### Supplied text
○ ○ ○ ○ ○ ○ ○

Home

Home

Examples

Sim Process

Location

Contact

Drive Shaft Buckling
Nonlinear Engineering

Background

A client had been manufacturing aluminum drive shaft tubes for vans and full sized cars. These shafts had a bulge in the wall which controlled where the shaft would collapse during a collision (see Fig. 1). The reason for controlling the buckle location was to ensure that the bending shaft did not pierce the fuel tank.

Full Shaft

However, newer models were planned with more powerful engines. This necessitated a thicker wall which led to an increased collapse load. The shape of the bulge was redesigned with the following objectives:

  1. The collapse load of the new shaft must match that of the old
  2. The tooling must be retained with minimal alteration
  3. The outer surface of the bulge must stay within the envelope dictated by the client

Description

This part was manufactured by enclosing the tubular extrusion in a two piece die whose inner surface matched the outer contour of the bulge. A flexible, polymer plug was inserted into the tube and compressed from the ends. This forced the tube walls outward into the die to form the desired shape.

Design objective 1 pointed to a change in the geometry of the bulge. In effect, the idea was to weaken the shaft by a specified amount. Objective 2 dictated that the new shape should not require that additional metal be added to the tooling. Only machining of the tooling would be allowed.

Due to the relatively simple geometry of the drive shaft, a two dimensional, axisymmetric model of the bulge was created. The area encompassed by the model is represented by the purple area of the cutaway view in Fig. 2. Note that the drive shaft was much longer than shown in the figure. Since the bulge was symmetric about its highest point, only half of it needed to be modeled.

○ ○ ○ ○ ○ ○ ○

### What is asked
Swap "polymer plug" for "rubber plug" in the drive shaft page and write out the passage starting with "Description" and going on through "would be allowed.". The entries have no connection to the drive shaft page.

### Document and screenshot pointing entries
○ ○ ○ ○ ○ ○ ○

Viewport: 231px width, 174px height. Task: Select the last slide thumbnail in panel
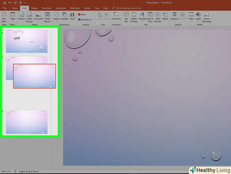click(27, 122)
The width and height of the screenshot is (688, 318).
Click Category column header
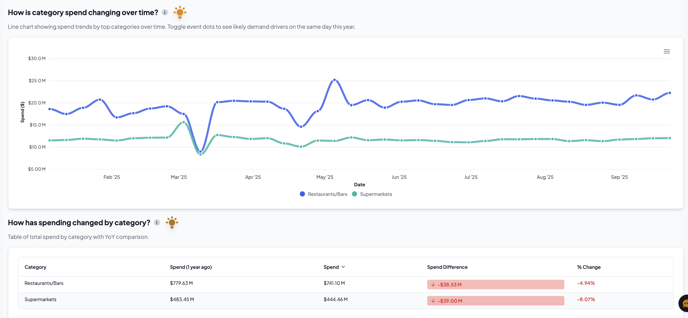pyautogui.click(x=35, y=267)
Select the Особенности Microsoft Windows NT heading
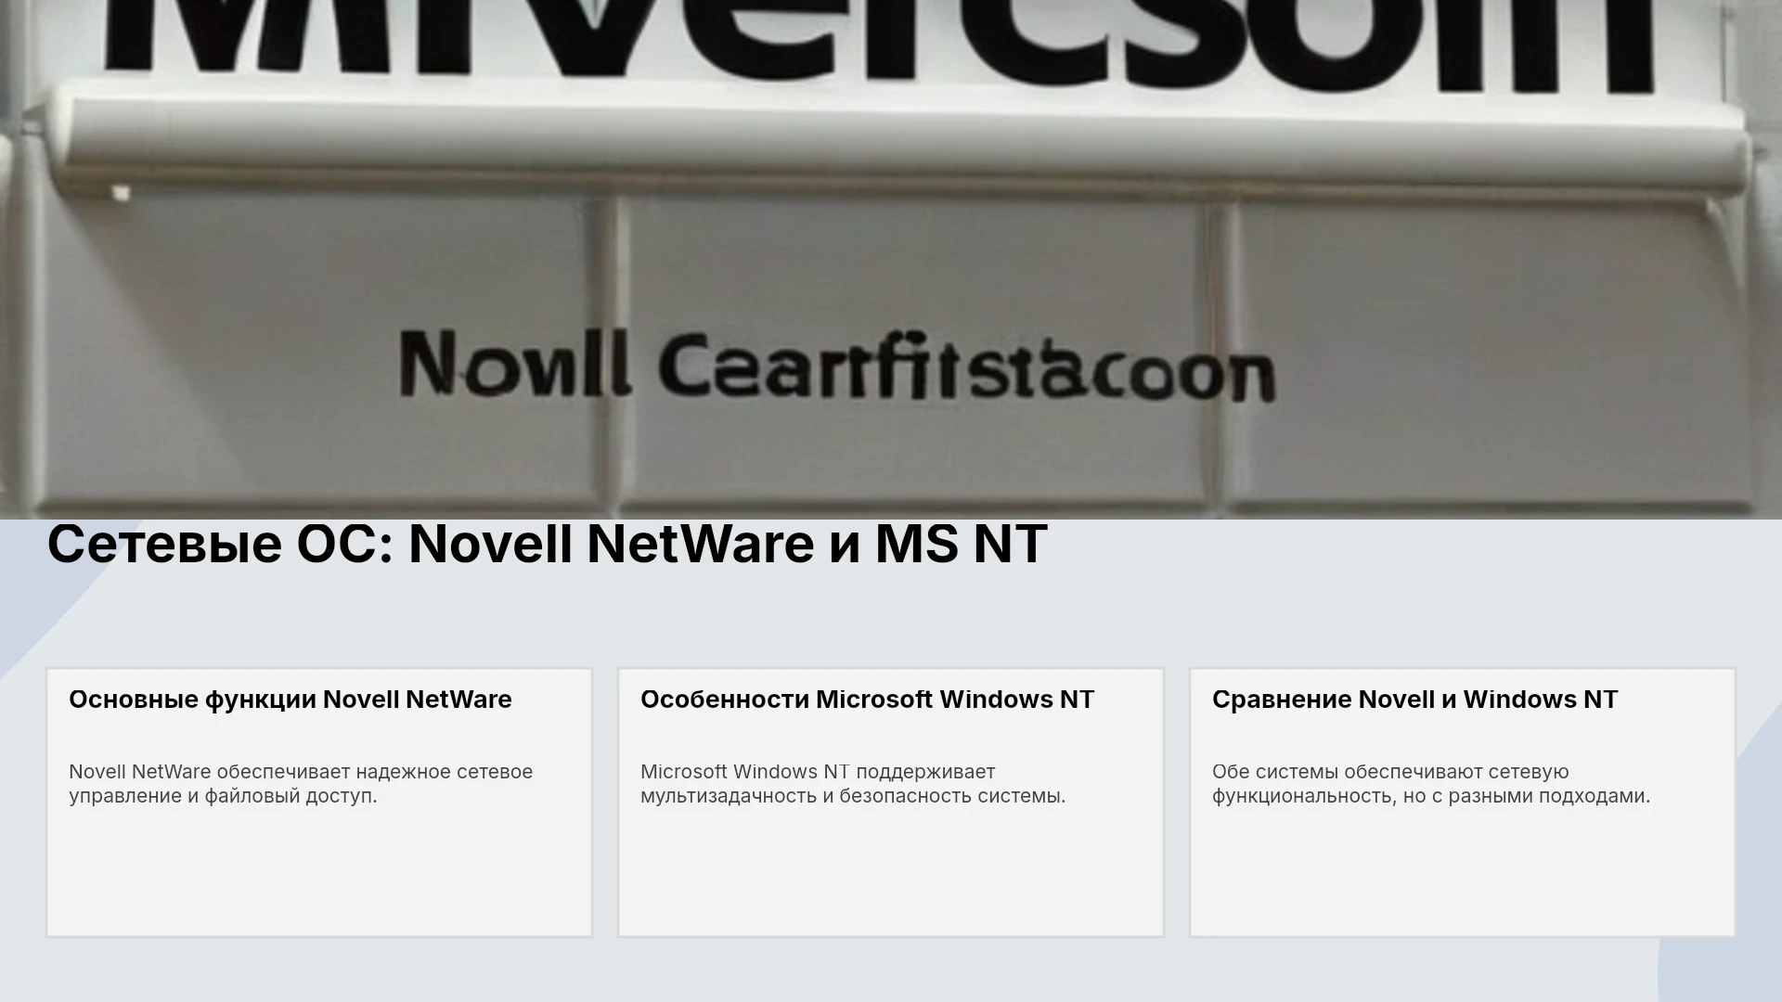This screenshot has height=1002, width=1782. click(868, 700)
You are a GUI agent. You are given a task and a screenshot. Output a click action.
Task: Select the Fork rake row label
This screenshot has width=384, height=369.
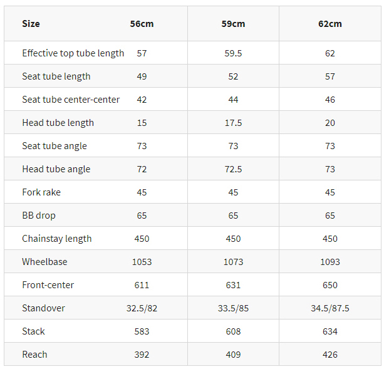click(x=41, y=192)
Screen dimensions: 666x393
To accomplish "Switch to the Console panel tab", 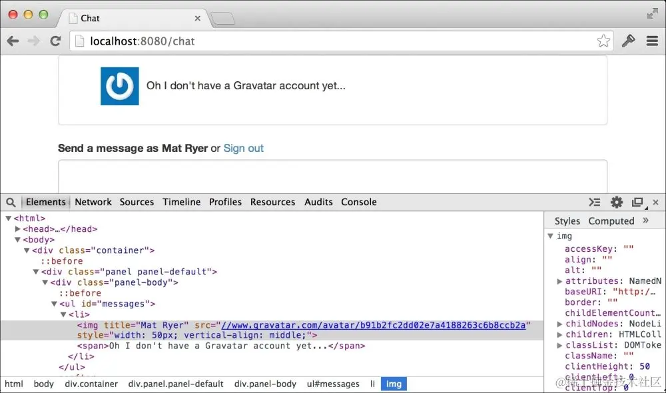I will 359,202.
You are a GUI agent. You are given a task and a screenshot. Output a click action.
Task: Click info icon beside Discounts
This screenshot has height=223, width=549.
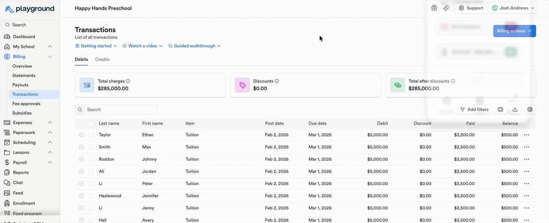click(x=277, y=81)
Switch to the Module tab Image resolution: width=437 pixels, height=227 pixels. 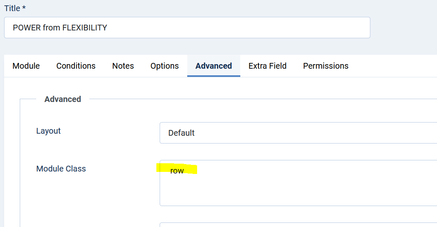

○ ○ ○ ○ ○ ○ ○

### The response
Description

This part was manufactured by enclosing the tubular extrusion in a two piece die whose inner surface matched the outer contour of the bulge. A flexible, rubber plug was inserted into the tube and compressed from the ends. This forced the tube walls outward into the die to form the desired shape.

Design objective 1 pointed to a change in the geometry of the bulge. In effect, the idea was to weaken the shaft by a specified amount. Objective 2 dictated that the new shape should not require that additional metal be added to the tooling. Only machining of the tooling would be allowed.